* KUTIPAN TEKS:
Ilmu Kalam Menurut Imam al-Asy’ari: Telaah Kitab Al-Luma’ (1)

in Tokoh

Al-Asy’ari terkenal dengan kecerdasan dan kekuatan pemahamannya. Sebagai murid dari seorang pembesar madzhab Mu’tazilah, al-Jubba’i, yang merupakan penulis yang handal, al-Asy’ari tidak kalah darinya dalam berdebat dan menyampaikan gagasan secara lisan maupun tulisan.

Gambar ilustrasi. Sumber: alif.id

Biografi Singkat

Abu al-Hasan Ali bin Ismail bin Abi Basyar Ishaq bin Salim bin Ismail bin Abdullah bin Musa bin Amir al-Bashrah Bilal bin Abi Burdah bin Abi Musa Abdillah bin Qais bin Haddar al-Asy’ari al-Yamani al-Bashri,[1] atau dikenal oleh pengikutnya dengan sebutan imam al-Asy’ari. Beliau merupakan pembesar madzhab ahlussunnah wal jamaah, imam para ulama ahli kalam (mutakallimun), pembangkit sunnah Rasulullah Saw, penjaga Aqidah ummat Islam yang pengaruhnya dapat dirasakan oleh seluruh umat manusia.[2]

Beliau lahir di Baghdad pada tahun 260 H dan wafat pada tahun 330 H.[3] Mengenai tahun wafatnya, terdapat beberapa perbedaan pendapat ulama diantaranya adalah Ibn Asakir yang mentarjih bahwa Imam al-Asy’ari wafat pada tahun 324 H.[4]

Sedangkan di tahun kelahirannya, banyak perselisihan dan kekacauan yang terjadi disertai dengan kemenangan Dinasti al-Atrak atas Dinasti Abbasiyah yang ingin mengendalikan kuasa atas nama Dinasti Abbasiyah sehingga memperparah keributan pada masa tersebut.

* LATIHAN:
1 > Salin ulang bagian kutipan teks tentang Imam al-Asy’ari yang dimulai dengan "Al-Asy’ari terkenal dengan" dan berlanjut hingga "lisan maupun tulisan.", lalu ganti nama "al-Jubba’i" menjadi "Abu Ali al-Jubba’i".
2 > Menurut kutipan teks tentang Imam al-Asy’ari, di kota mana beliau lahir?
Catatan yang tercantum sesudah ini diambil dari sumber yang berbeda.

* KUMPULAN DATA:
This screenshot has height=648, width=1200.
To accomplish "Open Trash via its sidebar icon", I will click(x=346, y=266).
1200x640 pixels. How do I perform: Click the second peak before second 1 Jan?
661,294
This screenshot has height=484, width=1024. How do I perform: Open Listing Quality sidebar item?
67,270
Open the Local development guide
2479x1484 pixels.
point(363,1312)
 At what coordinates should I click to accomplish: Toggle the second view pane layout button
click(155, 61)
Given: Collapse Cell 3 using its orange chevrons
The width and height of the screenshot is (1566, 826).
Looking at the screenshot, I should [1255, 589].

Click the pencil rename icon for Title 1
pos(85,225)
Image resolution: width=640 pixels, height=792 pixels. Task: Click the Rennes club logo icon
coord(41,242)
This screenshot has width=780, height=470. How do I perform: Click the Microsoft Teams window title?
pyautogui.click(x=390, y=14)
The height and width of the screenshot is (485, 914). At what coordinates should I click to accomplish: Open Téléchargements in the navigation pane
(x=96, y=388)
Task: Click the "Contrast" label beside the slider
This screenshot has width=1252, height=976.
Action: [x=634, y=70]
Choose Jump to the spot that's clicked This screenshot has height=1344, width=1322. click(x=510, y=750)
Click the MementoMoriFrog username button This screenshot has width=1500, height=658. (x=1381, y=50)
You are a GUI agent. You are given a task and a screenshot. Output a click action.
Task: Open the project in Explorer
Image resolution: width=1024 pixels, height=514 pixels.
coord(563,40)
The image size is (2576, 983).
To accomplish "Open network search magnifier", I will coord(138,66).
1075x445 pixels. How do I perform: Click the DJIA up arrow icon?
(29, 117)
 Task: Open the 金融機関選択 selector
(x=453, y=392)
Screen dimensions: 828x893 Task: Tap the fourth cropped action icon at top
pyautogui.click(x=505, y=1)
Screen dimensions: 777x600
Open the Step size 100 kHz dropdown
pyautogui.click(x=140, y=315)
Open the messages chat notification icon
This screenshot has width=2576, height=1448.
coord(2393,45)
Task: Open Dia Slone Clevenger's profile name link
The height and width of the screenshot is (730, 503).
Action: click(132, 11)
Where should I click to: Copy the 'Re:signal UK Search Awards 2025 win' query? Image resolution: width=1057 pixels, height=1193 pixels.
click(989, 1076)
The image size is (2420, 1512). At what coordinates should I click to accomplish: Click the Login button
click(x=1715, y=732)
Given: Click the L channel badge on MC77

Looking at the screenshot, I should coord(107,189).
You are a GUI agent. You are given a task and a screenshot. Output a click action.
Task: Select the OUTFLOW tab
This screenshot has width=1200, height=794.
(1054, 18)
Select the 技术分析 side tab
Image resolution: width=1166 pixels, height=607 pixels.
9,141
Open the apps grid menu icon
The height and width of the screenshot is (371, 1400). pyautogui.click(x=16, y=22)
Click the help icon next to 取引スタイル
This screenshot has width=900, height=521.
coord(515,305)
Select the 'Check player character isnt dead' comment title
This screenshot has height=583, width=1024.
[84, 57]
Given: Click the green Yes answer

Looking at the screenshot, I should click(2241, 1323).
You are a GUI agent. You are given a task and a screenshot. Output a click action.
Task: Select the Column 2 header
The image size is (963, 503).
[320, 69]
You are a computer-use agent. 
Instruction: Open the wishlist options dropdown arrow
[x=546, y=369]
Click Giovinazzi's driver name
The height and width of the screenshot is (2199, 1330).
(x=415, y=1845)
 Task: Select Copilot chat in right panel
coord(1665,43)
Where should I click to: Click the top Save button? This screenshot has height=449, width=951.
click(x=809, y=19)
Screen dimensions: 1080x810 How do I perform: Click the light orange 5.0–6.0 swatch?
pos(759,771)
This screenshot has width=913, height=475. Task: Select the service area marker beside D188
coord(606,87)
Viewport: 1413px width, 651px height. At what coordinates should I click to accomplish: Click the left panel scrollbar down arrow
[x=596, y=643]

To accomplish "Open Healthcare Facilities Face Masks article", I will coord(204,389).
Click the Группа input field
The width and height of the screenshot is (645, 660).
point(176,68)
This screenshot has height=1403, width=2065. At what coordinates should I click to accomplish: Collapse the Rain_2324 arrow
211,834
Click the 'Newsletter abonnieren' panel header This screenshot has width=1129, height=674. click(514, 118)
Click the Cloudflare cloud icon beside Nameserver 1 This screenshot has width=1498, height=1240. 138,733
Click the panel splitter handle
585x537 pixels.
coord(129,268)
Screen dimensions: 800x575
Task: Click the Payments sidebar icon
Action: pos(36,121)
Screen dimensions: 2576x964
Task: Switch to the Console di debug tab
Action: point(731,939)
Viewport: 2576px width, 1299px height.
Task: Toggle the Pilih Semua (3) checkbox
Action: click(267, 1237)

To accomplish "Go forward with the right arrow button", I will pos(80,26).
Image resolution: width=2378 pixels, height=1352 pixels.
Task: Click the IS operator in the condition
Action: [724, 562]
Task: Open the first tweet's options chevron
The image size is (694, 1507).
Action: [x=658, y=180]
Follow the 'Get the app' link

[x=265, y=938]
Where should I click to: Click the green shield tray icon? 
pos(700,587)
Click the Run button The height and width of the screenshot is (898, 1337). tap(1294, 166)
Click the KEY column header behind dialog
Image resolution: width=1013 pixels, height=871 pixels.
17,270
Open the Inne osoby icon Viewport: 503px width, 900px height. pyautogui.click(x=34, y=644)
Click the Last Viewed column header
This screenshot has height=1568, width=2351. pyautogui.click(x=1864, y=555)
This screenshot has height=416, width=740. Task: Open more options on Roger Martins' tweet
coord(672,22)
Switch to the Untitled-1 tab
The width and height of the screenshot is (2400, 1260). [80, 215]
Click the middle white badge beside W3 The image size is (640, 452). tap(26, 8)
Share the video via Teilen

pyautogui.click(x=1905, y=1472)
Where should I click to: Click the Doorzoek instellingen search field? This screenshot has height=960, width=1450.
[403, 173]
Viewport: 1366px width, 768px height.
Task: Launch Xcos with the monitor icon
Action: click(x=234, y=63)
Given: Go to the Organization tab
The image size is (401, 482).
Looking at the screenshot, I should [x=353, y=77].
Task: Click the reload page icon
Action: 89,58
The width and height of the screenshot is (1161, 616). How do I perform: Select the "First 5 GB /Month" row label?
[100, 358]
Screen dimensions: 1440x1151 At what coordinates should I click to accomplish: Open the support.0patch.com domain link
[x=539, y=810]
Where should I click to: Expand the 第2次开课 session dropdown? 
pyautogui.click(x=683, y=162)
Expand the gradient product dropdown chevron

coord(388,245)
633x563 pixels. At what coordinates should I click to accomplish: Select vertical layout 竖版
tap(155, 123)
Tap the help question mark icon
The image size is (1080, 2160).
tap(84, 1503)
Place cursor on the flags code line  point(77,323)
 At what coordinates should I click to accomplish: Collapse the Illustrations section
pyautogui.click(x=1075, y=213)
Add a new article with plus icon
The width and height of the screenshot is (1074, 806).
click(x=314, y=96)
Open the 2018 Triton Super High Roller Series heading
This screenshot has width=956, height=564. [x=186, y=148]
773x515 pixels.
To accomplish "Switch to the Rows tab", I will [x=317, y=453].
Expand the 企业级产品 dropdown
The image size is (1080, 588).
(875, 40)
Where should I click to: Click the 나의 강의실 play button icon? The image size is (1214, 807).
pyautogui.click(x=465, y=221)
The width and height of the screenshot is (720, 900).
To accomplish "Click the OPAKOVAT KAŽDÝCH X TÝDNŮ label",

* KUNCI JAWABAN:
1 >
Al-Asy’ari terkenal dengan kecerdasan dan kekuatan pemahamannya. Sebagai murid dari seorang pembesar madzhab Mu’tazilah, Abu Ali al-Jubba’i, yang merupakan penulis yang handal, al-Asy’ari tidak kalah darinya dalam berdebat dan menyampaikan gagasan secara lisan maupun tulisan.

2 > Beliau lahir di Baghdad.